Dans la prison de haute sécurité de Kandıra 1 Nolu F Tipi en Turquie, des détenus politiques dénoncent dans une lettre rendue publique le 22 avril 2026 de graves atteintes à leurs droits fondamentaux et à leurs conditions de détention. Ils affirment être soumis à une série de restrictions qu’ils qualifient d’« anti démocratiques », incluant la limitation à 50 du nombre de livres autorisés en cellule, des restrictions sur la correspondance, la lecture et les activités collectives, ainsi que l’extension de mesures d’isolement. Les détenus dénoncent notamment la transformation de l’envoi de courrier interne en service payant, estimant que « très clairement il s’agit d’une violation de droit », ainsi que l’interdiction pour des détenus de différentes organisations (par exemple du PKK et du TKP/ML) de communiquer entre eux.
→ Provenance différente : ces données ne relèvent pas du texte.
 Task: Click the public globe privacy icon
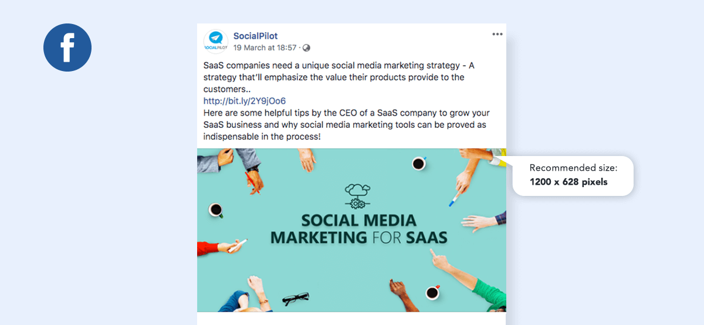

Ils affirment également que des lettres et documents ne sont pas remis ou sont retournés, créant selon eux une atteinte directe au droit de communication. Ils critiquent aussi le système de détention prolongée, indiquant que des prisonniers ne sont pas libérés malgré une fin théorique de peine, la décision étant laissée aux commissions administratives, ce qui introduit une logique encore plus arbitraire. Les détenus dénoncent également l’isolement renforcé des condamnés à perpétuité aggravée, privés d’activités sociales et de contacts avec d’autres prisonniers, même au sein du même établissement. Enfin, ils contestent le refus de libération de détenus ayant pourtant terminé leur durée légale de détention, estimant que des motifs tels que « ne pas avoir rompu avec l’organisation » sont utilisés pour prolonger leur incarcération.